◆ Data
· · · · · · ·

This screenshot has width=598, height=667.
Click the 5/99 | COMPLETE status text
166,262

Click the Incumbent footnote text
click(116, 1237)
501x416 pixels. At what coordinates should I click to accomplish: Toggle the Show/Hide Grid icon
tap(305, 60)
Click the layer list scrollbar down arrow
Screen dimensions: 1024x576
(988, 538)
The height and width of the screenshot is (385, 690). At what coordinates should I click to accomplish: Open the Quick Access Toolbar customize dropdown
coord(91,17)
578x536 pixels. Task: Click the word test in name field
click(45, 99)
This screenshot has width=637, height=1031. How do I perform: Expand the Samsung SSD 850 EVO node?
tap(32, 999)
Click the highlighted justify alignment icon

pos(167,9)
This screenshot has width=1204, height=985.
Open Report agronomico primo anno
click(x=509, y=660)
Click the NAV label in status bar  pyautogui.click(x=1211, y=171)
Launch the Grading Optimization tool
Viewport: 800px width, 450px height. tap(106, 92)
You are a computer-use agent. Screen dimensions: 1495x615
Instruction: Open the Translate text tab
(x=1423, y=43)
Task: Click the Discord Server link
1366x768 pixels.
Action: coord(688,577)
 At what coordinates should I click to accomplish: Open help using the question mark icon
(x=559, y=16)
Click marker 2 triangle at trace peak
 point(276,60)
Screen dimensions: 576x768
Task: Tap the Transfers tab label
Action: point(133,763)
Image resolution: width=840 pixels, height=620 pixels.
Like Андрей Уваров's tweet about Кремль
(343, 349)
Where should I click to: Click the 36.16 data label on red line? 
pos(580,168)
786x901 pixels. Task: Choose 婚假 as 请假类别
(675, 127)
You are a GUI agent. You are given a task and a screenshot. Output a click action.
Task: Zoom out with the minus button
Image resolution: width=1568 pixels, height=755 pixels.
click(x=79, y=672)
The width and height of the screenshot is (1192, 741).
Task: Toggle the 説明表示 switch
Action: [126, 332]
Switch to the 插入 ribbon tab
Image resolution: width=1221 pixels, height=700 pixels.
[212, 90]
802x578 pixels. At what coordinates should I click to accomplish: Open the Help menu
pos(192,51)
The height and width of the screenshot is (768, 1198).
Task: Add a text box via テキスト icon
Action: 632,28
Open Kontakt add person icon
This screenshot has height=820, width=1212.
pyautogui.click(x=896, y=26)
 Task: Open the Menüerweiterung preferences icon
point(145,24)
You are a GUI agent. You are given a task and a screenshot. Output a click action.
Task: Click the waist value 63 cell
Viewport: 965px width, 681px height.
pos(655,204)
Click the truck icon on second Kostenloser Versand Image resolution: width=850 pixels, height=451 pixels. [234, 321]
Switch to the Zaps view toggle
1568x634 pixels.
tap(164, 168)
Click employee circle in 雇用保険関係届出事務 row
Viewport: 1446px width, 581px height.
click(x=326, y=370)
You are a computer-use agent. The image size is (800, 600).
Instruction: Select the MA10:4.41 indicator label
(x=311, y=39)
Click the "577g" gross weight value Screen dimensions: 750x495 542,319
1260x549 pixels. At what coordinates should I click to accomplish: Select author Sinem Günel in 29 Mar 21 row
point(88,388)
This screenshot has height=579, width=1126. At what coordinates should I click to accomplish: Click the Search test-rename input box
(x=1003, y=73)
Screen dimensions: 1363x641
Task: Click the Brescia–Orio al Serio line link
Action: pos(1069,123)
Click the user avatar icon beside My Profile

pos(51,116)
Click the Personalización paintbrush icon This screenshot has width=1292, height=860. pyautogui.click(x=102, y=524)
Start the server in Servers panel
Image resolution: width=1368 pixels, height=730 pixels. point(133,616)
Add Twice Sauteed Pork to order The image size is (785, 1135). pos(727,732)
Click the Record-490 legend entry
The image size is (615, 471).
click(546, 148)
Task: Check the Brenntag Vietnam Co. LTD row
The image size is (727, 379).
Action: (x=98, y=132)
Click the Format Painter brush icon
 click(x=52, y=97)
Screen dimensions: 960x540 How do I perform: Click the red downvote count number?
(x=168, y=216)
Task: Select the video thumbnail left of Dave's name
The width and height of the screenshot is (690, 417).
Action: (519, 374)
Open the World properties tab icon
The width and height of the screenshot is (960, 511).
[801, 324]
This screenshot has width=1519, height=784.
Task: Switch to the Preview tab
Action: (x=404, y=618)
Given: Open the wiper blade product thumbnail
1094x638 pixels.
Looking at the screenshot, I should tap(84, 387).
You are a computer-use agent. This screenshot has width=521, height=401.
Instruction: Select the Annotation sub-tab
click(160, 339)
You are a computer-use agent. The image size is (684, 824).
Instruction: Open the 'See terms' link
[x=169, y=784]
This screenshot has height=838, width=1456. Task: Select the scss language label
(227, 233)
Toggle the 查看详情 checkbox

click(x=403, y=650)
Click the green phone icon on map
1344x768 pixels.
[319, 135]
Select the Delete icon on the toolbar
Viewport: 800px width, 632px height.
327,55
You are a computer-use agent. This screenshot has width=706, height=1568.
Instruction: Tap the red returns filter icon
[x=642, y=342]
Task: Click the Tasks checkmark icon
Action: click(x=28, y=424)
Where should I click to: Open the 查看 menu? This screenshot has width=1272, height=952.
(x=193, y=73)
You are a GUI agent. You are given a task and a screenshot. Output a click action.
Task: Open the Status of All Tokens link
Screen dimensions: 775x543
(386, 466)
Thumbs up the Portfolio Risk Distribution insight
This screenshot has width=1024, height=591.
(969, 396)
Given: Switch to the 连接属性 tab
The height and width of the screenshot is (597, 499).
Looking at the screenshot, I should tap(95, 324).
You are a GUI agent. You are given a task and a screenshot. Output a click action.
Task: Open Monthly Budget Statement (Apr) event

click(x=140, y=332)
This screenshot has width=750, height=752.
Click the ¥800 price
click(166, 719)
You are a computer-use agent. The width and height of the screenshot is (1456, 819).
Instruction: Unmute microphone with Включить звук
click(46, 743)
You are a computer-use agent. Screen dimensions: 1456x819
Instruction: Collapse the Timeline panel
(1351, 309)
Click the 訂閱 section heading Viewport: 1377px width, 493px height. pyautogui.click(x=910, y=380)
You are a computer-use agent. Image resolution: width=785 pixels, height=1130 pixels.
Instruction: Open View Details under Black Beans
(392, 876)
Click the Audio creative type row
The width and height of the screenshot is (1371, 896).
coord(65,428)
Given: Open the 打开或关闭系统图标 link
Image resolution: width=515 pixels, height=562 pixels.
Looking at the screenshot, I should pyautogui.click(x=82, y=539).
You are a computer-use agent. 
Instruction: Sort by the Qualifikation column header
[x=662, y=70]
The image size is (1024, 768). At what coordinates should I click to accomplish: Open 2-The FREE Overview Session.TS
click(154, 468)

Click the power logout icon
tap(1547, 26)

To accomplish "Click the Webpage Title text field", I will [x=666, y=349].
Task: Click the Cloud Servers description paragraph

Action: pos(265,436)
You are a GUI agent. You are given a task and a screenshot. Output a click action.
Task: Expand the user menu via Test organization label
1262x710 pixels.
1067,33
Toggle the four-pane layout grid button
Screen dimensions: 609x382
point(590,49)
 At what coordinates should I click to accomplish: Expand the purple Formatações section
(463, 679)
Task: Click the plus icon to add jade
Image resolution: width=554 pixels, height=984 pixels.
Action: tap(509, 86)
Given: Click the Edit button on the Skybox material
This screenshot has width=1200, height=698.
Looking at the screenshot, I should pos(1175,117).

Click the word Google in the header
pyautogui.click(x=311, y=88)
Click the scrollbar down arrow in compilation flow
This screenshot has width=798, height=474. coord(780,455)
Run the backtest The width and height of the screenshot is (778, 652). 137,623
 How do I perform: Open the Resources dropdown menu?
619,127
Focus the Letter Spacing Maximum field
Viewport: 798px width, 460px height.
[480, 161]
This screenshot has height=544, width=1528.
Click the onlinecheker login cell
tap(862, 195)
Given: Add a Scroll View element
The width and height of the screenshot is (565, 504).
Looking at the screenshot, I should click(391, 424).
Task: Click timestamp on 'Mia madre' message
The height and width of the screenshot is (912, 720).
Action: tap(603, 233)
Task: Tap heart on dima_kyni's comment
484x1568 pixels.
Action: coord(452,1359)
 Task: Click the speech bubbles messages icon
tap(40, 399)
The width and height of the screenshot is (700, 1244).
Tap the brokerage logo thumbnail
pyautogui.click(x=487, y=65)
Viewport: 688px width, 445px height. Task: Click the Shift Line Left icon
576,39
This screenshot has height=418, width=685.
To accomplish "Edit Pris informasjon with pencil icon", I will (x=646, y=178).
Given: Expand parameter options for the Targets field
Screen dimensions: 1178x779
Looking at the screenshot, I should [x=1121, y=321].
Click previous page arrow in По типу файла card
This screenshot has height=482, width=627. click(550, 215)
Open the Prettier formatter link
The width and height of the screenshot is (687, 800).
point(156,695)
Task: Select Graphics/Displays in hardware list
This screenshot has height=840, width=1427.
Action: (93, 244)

· · · · · · ·

◆ Prompt
Counting every line that holds the string "list", give the total for the data above and nothing else.

◆ Task result
2